Where the records below begin, start copying, and stop after the line that contains "1386x781 pixels."; reproduce every line exactly but omit pictures.

[Screenshot grounding data]
....................
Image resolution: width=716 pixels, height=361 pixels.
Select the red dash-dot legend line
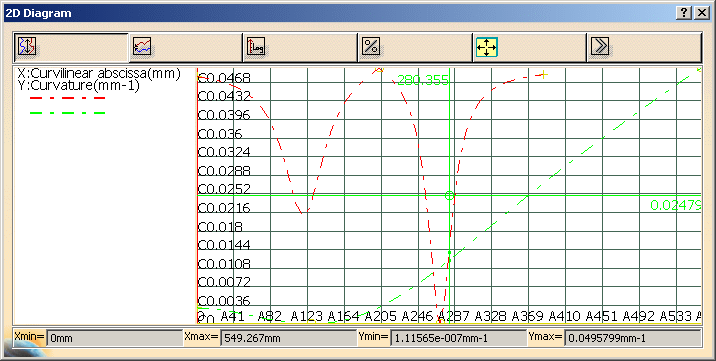[x=68, y=98]
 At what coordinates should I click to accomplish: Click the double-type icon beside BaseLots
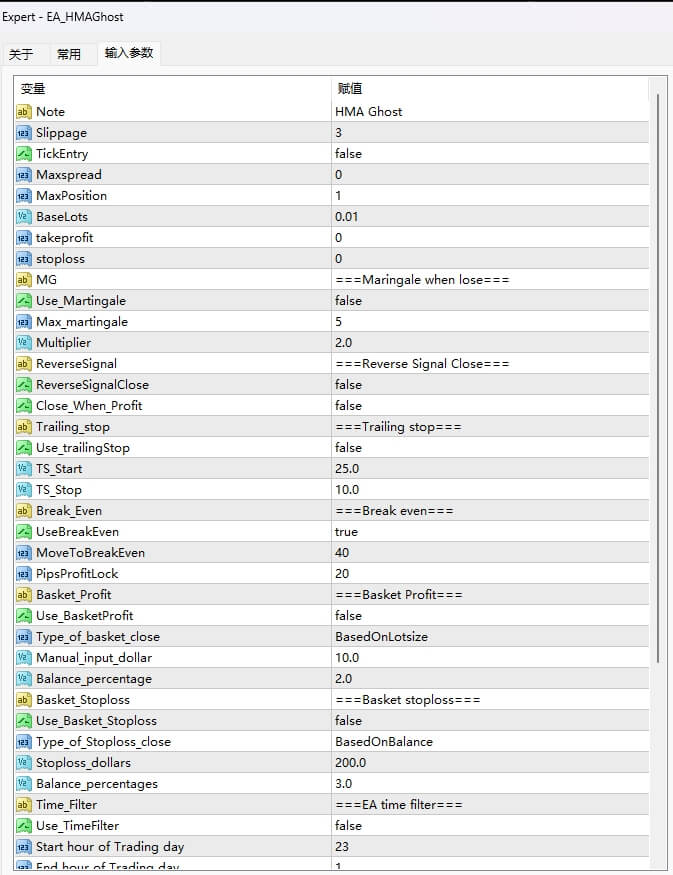point(24,217)
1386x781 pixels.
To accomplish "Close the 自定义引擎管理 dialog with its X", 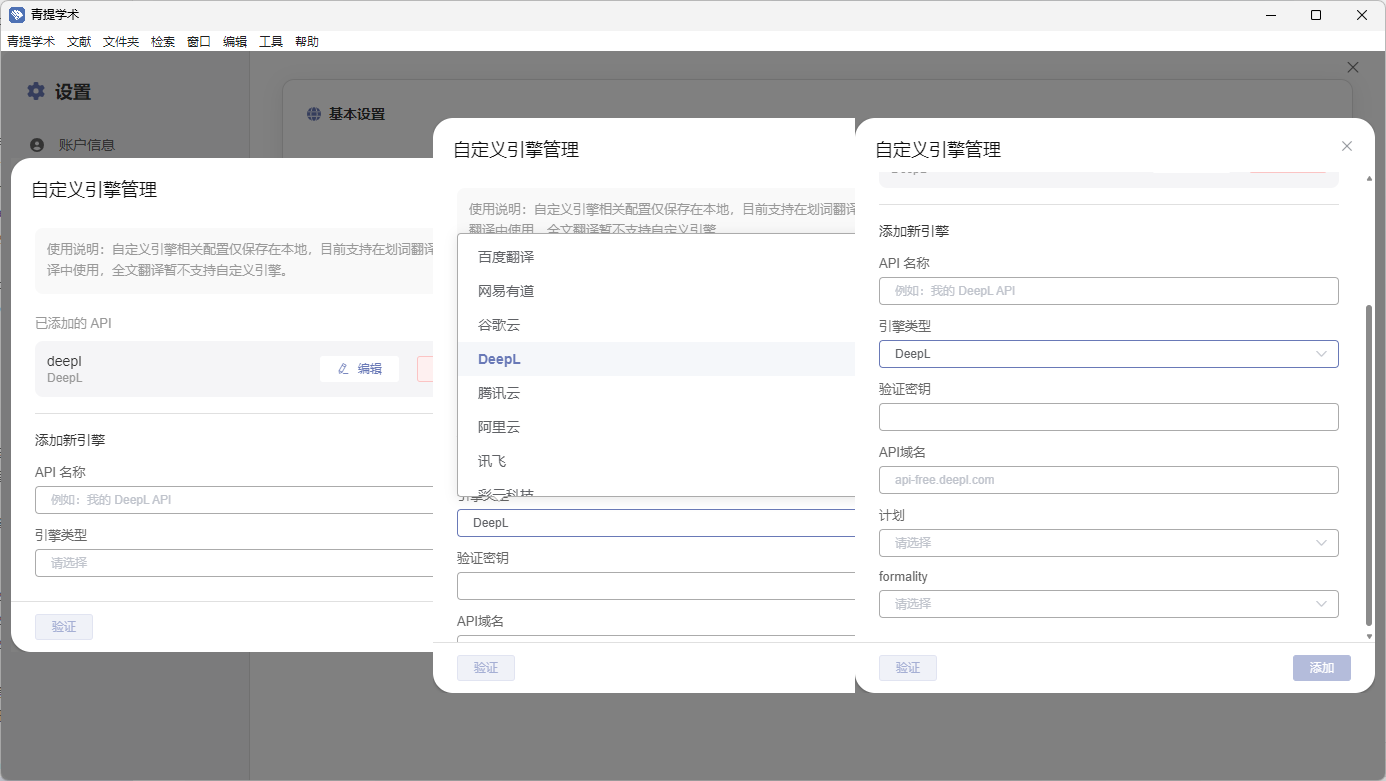I will click(x=1346, y=146).
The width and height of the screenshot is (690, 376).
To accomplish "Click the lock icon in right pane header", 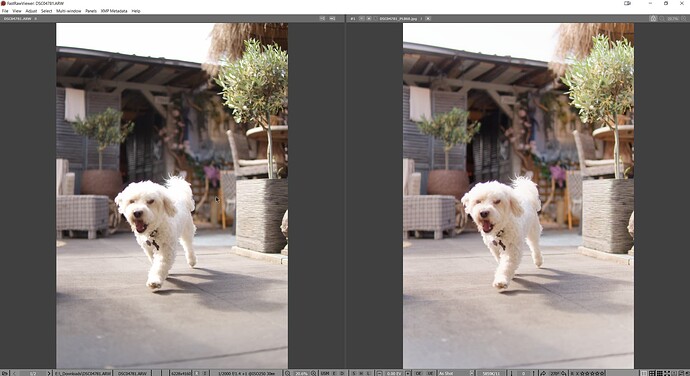I will pos(653,18).
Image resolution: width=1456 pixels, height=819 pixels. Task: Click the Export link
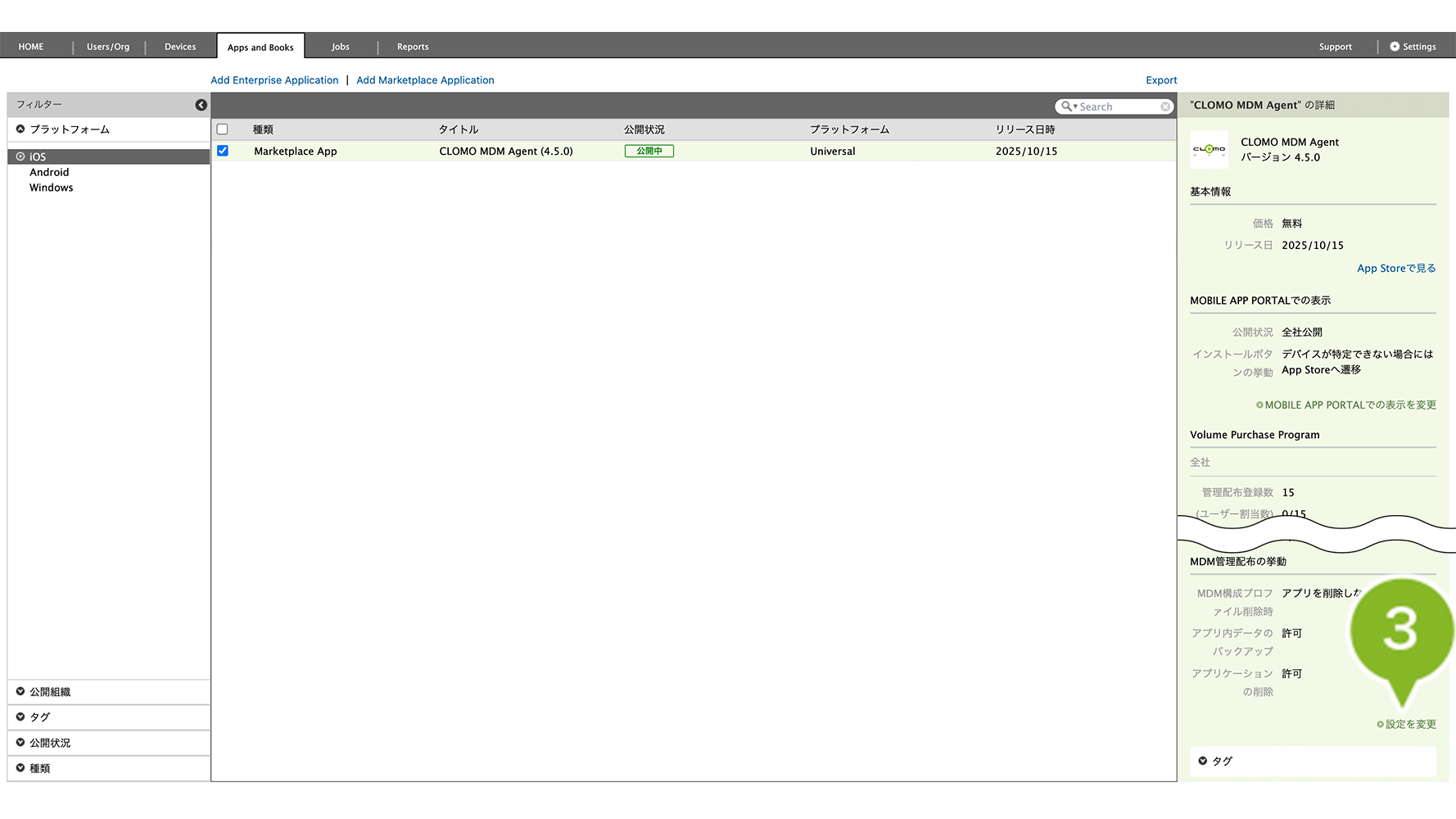(1161, 80)
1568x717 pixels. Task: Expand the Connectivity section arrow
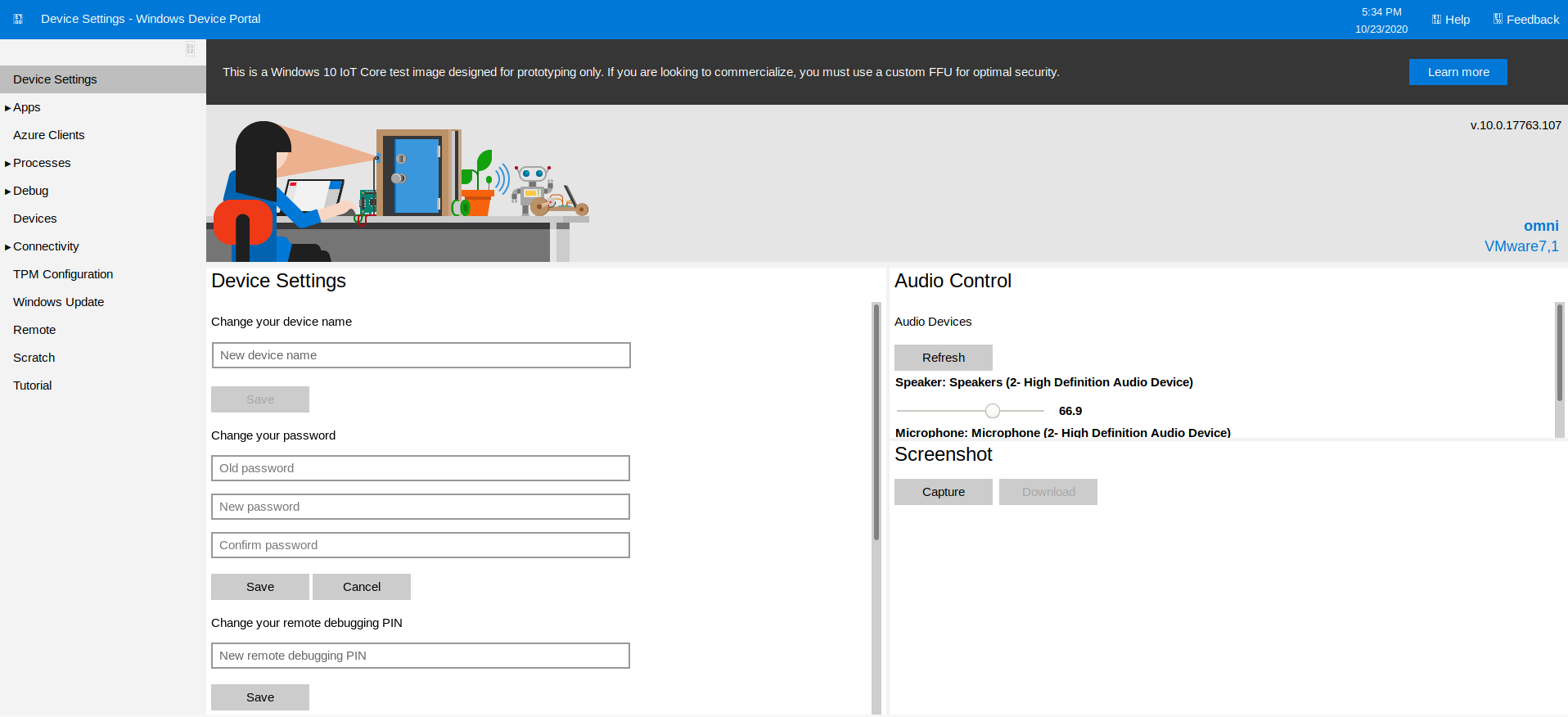click(8, 247)

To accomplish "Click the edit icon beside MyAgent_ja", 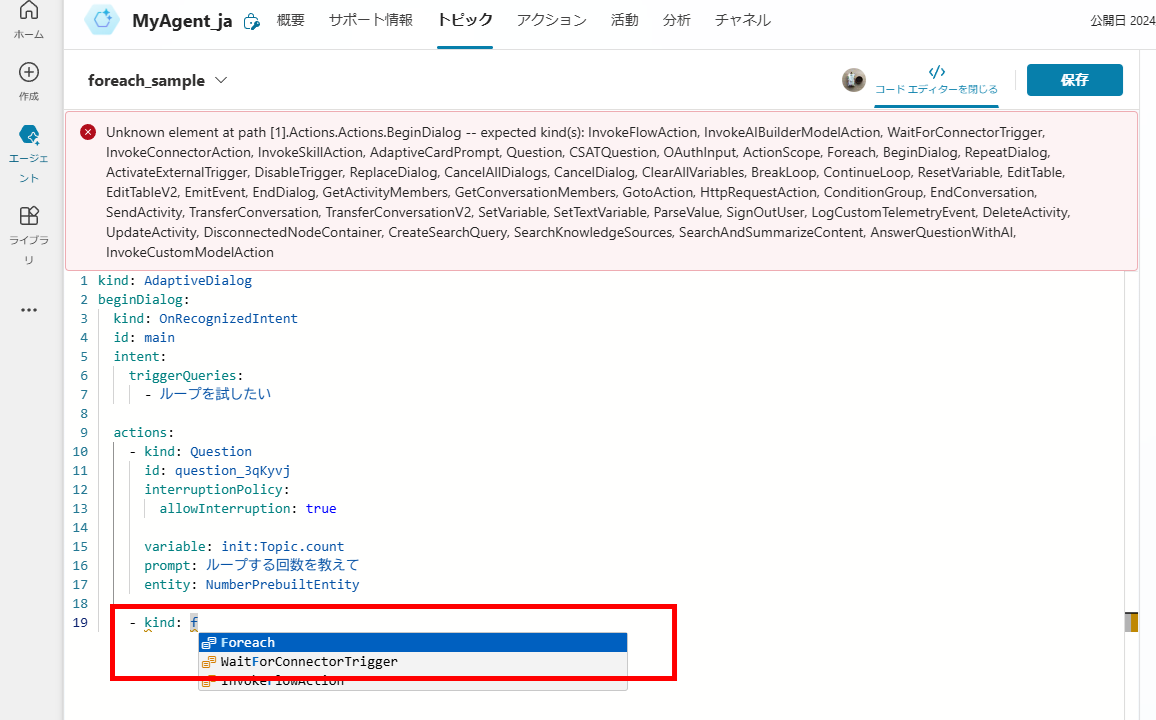I will pyautogui.click(x=252, y=21).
....................
- _Completed task_:
Image resolution: width=716 pixels, height=361 pixels.
Select the red dash-dot legend line
[x=68, y=98]
 At what coordinates should I click to accomplish: Click the double-type icon beside BaseLots
point(24,217)
1386x781 pixels.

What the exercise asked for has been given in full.